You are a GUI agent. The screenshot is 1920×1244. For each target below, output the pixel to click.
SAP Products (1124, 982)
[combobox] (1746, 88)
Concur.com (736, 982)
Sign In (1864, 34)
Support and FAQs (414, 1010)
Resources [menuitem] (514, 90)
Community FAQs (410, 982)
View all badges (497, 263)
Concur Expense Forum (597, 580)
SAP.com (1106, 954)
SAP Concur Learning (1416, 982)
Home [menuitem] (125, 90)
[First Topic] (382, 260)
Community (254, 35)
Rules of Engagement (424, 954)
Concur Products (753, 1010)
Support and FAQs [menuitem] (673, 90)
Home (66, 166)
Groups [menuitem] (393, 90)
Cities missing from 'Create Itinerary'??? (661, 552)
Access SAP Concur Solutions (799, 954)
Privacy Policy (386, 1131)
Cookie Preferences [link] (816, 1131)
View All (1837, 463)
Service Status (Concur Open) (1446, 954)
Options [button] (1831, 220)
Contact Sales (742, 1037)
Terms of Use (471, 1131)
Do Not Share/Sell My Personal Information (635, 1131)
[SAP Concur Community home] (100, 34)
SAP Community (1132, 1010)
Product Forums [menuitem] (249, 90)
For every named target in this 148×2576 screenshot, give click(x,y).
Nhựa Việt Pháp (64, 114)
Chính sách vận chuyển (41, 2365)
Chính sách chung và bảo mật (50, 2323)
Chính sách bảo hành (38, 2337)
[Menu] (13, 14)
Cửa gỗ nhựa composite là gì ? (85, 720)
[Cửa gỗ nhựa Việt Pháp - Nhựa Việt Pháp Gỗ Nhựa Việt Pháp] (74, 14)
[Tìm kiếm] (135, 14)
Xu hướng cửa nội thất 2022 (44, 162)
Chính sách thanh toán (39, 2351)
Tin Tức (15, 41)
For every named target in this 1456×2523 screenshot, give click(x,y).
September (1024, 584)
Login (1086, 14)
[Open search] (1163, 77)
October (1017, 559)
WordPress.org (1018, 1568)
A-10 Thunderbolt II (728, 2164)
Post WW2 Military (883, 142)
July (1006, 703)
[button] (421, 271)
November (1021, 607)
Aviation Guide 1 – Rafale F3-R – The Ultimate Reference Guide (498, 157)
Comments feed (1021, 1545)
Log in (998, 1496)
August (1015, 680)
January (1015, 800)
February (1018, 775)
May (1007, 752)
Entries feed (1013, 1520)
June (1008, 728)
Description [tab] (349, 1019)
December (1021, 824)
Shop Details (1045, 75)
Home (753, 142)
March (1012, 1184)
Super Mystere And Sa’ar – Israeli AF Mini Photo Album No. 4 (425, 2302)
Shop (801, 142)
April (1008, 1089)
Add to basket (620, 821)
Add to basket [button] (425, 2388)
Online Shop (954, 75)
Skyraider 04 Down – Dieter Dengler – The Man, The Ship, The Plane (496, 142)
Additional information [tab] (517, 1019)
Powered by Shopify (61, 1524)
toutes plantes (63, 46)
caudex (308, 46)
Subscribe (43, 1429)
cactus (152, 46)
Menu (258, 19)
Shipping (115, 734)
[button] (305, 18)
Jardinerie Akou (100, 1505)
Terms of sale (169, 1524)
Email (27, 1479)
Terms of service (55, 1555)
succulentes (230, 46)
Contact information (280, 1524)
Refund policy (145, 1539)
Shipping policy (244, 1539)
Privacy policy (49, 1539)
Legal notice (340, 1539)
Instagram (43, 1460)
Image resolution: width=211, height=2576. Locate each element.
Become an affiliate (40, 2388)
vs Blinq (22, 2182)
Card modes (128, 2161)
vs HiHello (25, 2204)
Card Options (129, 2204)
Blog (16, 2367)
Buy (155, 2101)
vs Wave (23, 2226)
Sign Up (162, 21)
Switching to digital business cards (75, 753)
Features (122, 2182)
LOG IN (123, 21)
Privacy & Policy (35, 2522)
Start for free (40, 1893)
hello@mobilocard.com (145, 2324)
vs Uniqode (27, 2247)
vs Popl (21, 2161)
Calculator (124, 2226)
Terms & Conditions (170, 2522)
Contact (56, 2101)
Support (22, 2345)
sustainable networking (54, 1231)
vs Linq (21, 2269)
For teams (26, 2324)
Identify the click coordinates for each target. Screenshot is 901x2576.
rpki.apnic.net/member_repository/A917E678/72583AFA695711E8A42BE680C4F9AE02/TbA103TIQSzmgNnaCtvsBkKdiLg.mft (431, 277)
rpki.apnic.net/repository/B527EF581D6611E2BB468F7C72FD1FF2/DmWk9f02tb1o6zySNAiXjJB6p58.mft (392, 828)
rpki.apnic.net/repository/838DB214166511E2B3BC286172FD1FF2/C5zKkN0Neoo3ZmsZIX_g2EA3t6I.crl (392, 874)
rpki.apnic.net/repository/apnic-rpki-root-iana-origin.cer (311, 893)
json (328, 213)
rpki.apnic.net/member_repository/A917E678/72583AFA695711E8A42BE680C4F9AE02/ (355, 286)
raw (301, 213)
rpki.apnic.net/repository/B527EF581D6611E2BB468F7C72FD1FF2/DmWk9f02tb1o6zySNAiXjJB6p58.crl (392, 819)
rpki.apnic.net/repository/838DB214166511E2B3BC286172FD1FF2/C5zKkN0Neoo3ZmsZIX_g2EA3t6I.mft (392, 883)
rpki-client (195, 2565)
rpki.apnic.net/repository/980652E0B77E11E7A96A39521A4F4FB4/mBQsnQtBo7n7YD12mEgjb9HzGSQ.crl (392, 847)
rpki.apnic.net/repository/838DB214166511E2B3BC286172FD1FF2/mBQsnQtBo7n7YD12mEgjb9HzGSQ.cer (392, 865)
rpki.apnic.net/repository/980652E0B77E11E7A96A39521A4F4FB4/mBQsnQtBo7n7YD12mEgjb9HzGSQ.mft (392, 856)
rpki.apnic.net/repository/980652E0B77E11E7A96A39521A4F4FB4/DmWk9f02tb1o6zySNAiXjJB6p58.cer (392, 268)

- [Goal of the exercise] Check each line of the records above for the string "FAQs", and report every line that has it.

- [Solution]
Support and FAQs (414, 1010)
Community FAQs (410, 982)
Support and FAQs [menuitem] (673, 90)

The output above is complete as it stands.